>> Start EXCERPTED DATA
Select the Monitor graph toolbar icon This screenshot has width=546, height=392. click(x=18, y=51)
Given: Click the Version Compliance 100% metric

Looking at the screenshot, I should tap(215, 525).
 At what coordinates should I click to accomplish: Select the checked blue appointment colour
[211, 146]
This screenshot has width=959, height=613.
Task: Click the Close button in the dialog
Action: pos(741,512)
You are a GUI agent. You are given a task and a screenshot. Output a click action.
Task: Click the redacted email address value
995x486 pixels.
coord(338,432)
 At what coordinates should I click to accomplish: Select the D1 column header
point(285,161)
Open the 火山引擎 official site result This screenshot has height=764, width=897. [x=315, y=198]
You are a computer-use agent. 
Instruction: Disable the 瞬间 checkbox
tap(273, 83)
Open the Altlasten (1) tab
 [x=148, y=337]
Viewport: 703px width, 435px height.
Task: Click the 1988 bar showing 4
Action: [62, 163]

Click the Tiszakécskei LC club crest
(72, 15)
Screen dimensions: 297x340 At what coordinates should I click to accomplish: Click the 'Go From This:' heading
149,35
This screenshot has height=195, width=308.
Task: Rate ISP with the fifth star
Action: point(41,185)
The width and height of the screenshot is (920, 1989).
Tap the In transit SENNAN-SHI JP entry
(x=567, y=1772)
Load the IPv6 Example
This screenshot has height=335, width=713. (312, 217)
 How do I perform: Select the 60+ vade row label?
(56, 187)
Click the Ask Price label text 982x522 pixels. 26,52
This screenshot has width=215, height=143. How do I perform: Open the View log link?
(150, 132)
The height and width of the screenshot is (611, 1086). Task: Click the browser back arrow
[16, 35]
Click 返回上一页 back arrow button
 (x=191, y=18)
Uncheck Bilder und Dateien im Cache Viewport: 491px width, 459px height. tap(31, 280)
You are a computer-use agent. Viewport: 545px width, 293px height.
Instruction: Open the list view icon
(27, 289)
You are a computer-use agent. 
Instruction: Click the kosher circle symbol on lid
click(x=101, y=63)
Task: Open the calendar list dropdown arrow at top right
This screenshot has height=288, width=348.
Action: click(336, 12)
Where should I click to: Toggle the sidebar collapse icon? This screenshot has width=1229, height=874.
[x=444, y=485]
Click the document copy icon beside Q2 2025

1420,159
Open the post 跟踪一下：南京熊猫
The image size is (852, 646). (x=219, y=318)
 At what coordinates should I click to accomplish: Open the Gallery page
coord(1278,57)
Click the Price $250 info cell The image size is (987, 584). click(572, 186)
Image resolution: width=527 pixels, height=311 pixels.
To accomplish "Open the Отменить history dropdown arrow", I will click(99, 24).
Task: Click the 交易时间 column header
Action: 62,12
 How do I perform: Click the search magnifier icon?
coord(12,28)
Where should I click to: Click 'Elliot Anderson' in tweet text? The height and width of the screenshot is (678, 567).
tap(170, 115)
>> End EXCERPTED DATA
> _STATED GOAL_: Please extract every one of the rows above and reproduce each one word for word, keeping the original order.

> _RESPONSE_:
Select the Monitor graph toolbar icon This screenshot has width=546, height=392. click(x=18, y=51)
Given: Click the Version Compliance 100% metric

Looking at the screenshot, I should tap(215, 525).
 At what coordinates should I click to accomplish: Select the checked blue appointment colour
[211, 146]
This screenshot has width=959, height=613.
Task: Click the Close button in the dialog
Action: pos(741,512)
You are a GUI agent. You are given a task and a screenshot. Output a click action.
Task: Click the redacted email address value
995x486 pixels.
coord(338,432)
 At what coordinates should I click to accomplish: Select the D1 column header
point(285,161)
Open the 火山引擎 official site result This screenshot has height=764, width=897. [x=315, y=198]
You are a computer-use agent. 
Instruction: Disable the 瞬间 checkbox
tap(273, 83)
Open the Altlasten (1) tab
 [x=148, y=337]
Viewport: 703px width, 435px height.
Task: Click the 1988 bar showing 4
Action: [62, 163]

Click the Tiszakécskei LC club crest
(72, 15)
Screen dimensions: 297x340 At what coordinates should I click to accomplish: Click the 'Go From This:' heading
149,35
This screenshot has height=195, width=308.
Task: Rate ISP with the fifth star
Action: point(41,185)
The width and height of the screenshot is (920, 1989).
Tap the In transit SENNAN-SHI JP entry
(x=567, y=1772)
Load the IPv6 Example
This screenshot has height=335, width=713. (312, 217)
 How do I perform: Select the 60+ vade row label?
(56, 187)
Click the Ask Price label text 982x522 pixels. 26,52
This screenshot has width=215, height=143. How do I perform: Open the View log link?
(150, 132)
The height and width of the screenshot is (611, 1086). Task: Click the browser back arrow
[16, 35]
Click 返回上一页 back arrow button
 (x=191, y=18)
Uncheck Bilder und Dateien im Cache Viewport: 491px width, 459px height. tap(31, 280)
You are a computer-use agent. Viewport: 545px width, 293px height.
Instruction: Open the list view icon
(27, 289)
You are a computer-use agent. 
Instruction: Click the kosher circle symbol on lid
click(x=101, y=63)
Task: Open the calendar list dropdown arrow at top right
This screenshot has height=288, width=348.
Action: click(336, 12)
Where should I click to: Toggle the sidebar collapse icon? This screenshot has width=1229, height=874.
[x=444, y=485]
Click the document copy icon beside Q2 2025

1420,159
Open the post 跟踪一下：南京熊猫
The image size is (852, 646). (x=219, y=318)
 At what coordinates should I click to accomplish: Open the Gallery page
coord(1278,57)
Click the Price $250 info cell The image size is (987, 584). click(572, 186)
Image resolution: width=527 pixels, height=311 pixels.
To accomplish "Open the Отменить history dropdown arrow", I will click(99, 24).
Task: Click the 交易时间 column header
Action: 62,12
 How do I perform: Click the search magnifier icon?
coord(12,28)
Where should I click to: Click 'Elliot Anderson' in tweet text? The height and width of the screenshot is (678, 567).
tap(170, 115)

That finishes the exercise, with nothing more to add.